- **CONSIGNES**:
1 – Répondez aux questions suivantes d'après le texte sur Ariel Sharon et le sionisme :
(a) Quelle région y est décrite comme ayant toujours été en guerre pour des raisons religieuses ?
(b) Quels deux pays sont donnés en exemple comparable ?
(c) Qu'est-ce qui écope même dans les pays occidentaux ?
2 – Recopiez à l'identique le passage du texte sur Ariel Sharon et le sionisme allant de « ARIEL SHARON ET » à « individuelles qui écopent. ».
### TEXTE EXTRAIT
ARIEL SHARON ET LE SIONISME
  
par Yvon Dionne
  
 
          Difficile de ne pas parler du Proche-Orient, une région qui a toujours été en guerre pour des raisons religieuses, à l'instar de l'Inde et du Pakistan par exemple. Certes, la « guerre au terrorisme » a fait beaucoup de petits. Des pays qui n'ont aucun respect pour les libertés individuelles s'y sont ralliés. Même dans les pays occidentaux, ce sont les libertés individuelles qui écopent.
######
### DONNÉES FOURNIES
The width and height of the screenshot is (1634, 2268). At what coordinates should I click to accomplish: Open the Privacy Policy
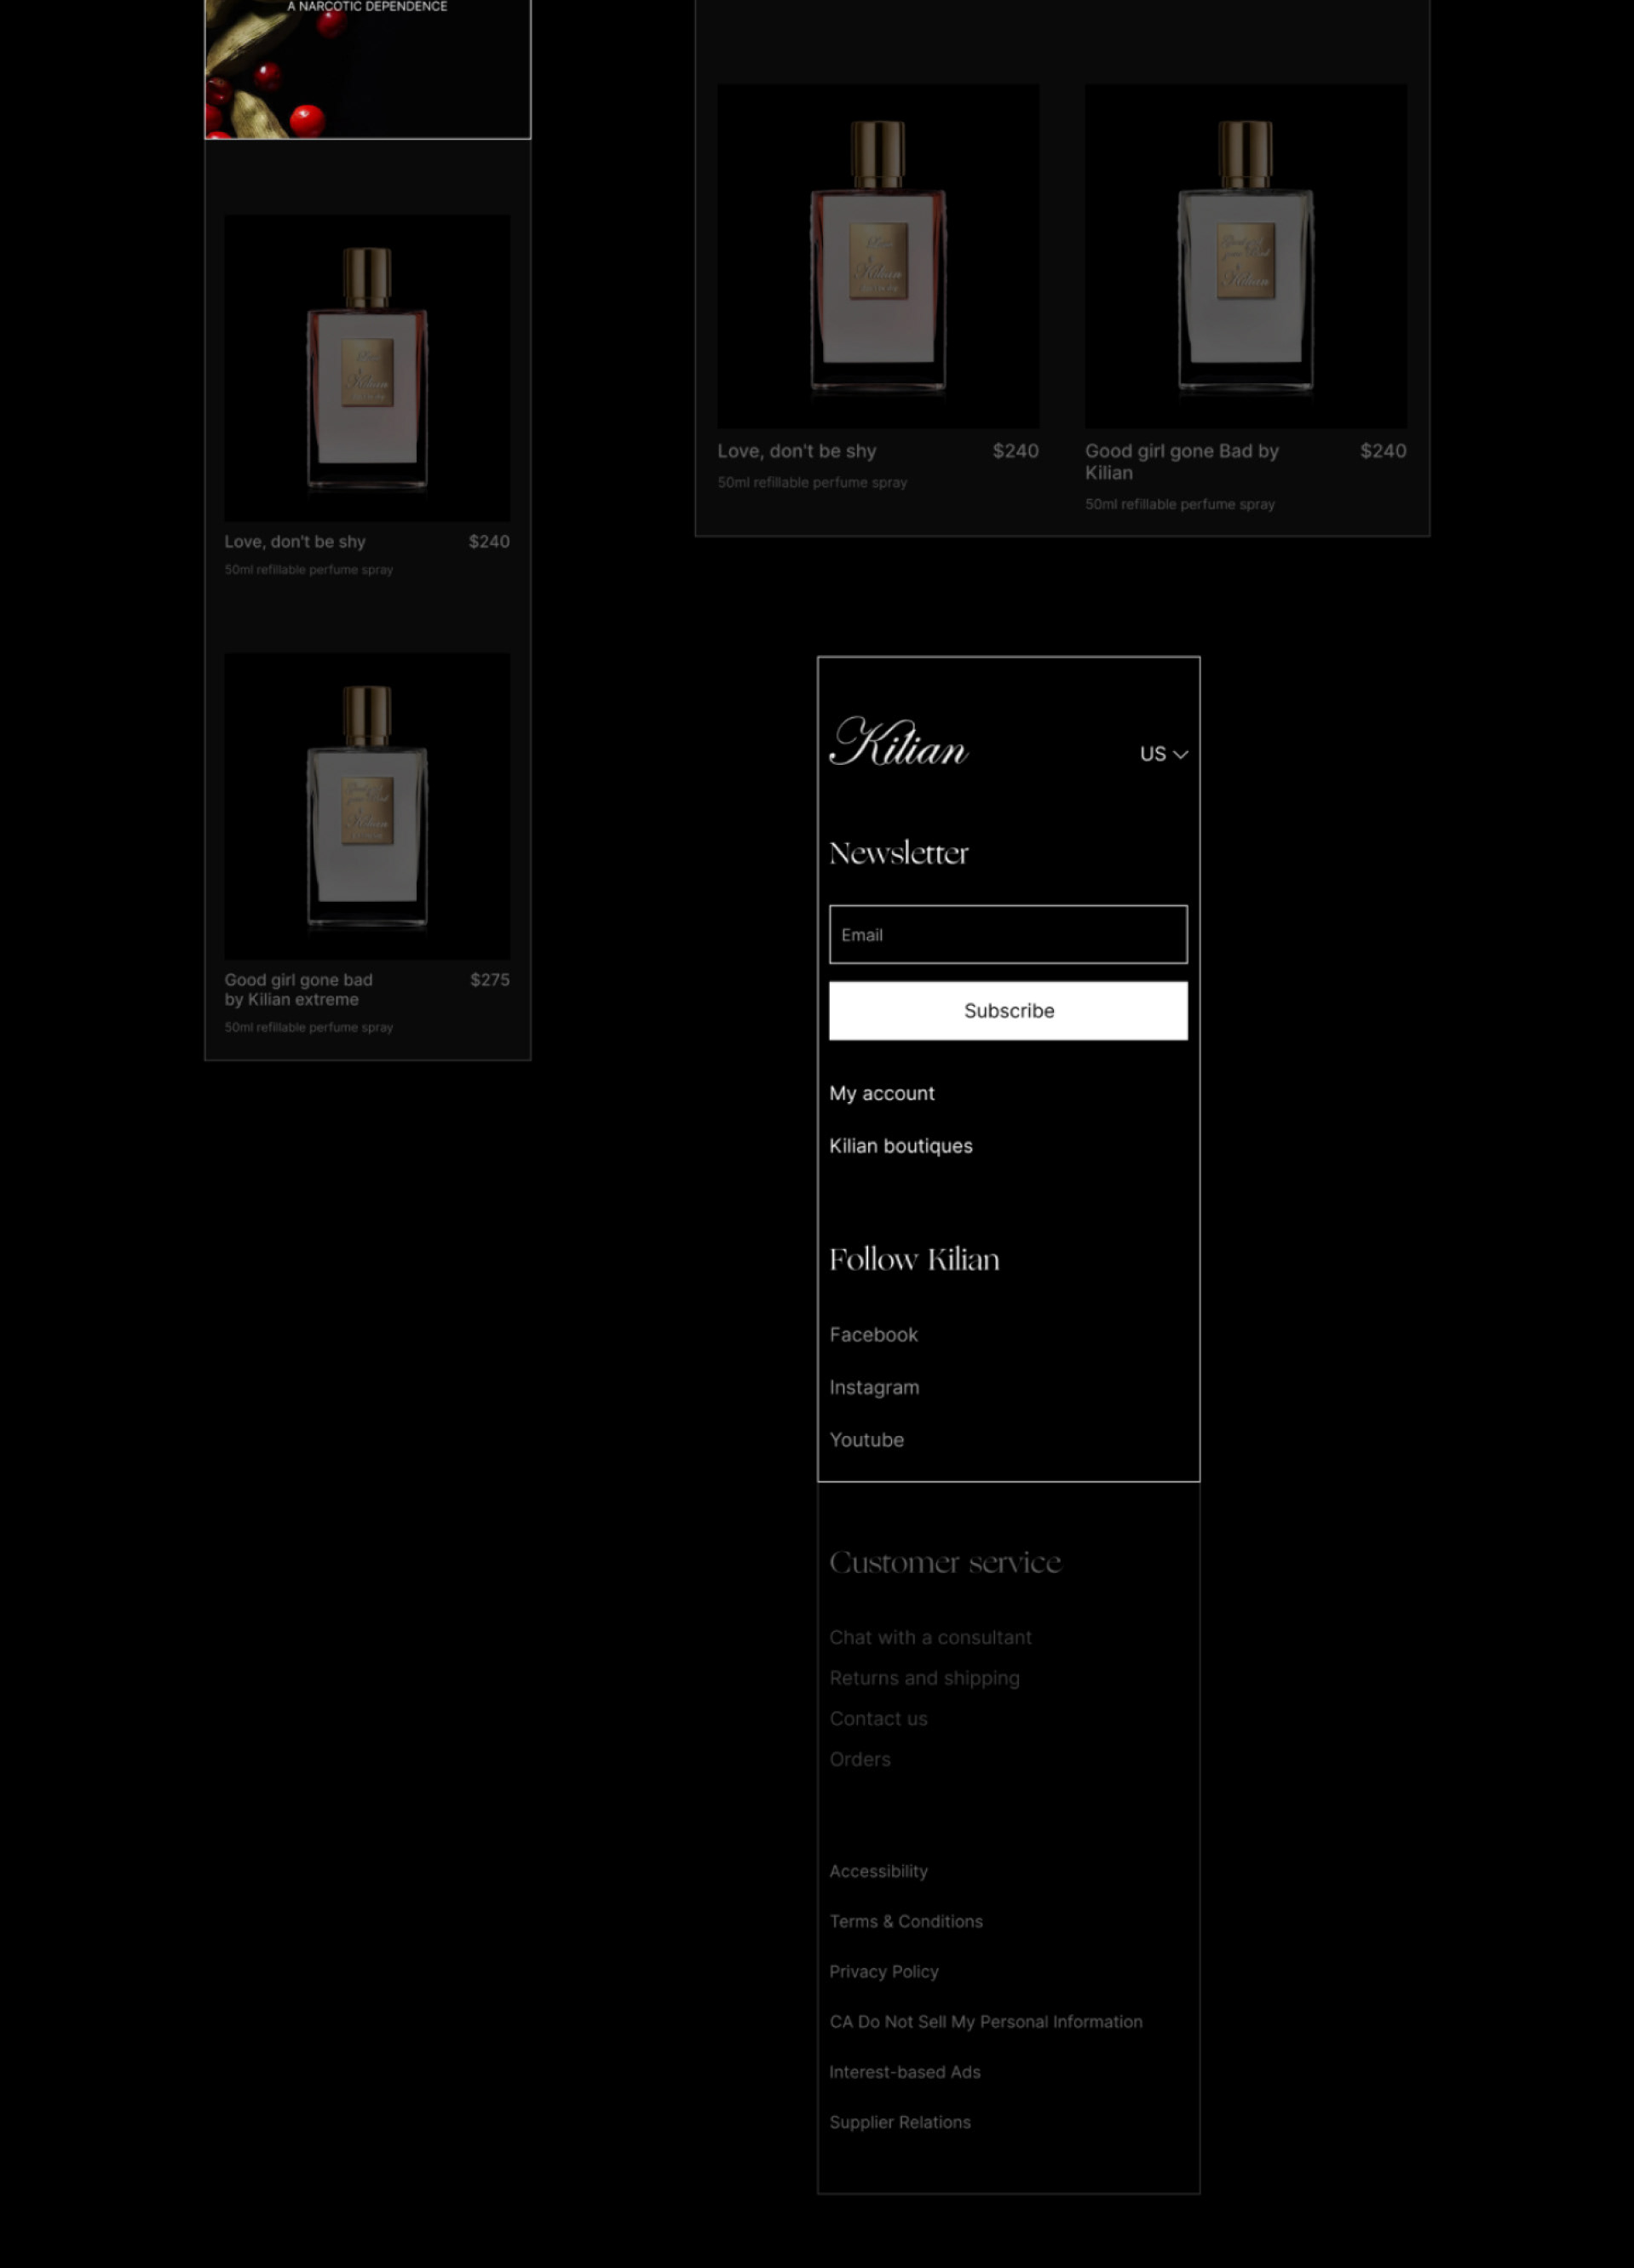[884, 1971]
######
- **RÉPONSES PAR CONSIGNE**:
1 –
(a) Le Proche-Orient.
(b) L'Inde et le Pakistan.
(c) Les libertés individuelles.

2 –
ARIEL SHARON ET LE SIONISME
  
par Yvon Dionne
  
 
          Difficile de ne pas parler du Proche-Orient, une région qui a toujours été en guerre pour des raisons religieuses, à l'instar de l'Inde et du Pakistan par exemple. Certes, la « guerre au terrorisme » a fait beaucoup de petits. Des pays qui n'ont aucun respect pour les libertés individuelles s'y sont ralliés. Même dans les pays occidentaux, ce sont les libertés individuelles qui écopent.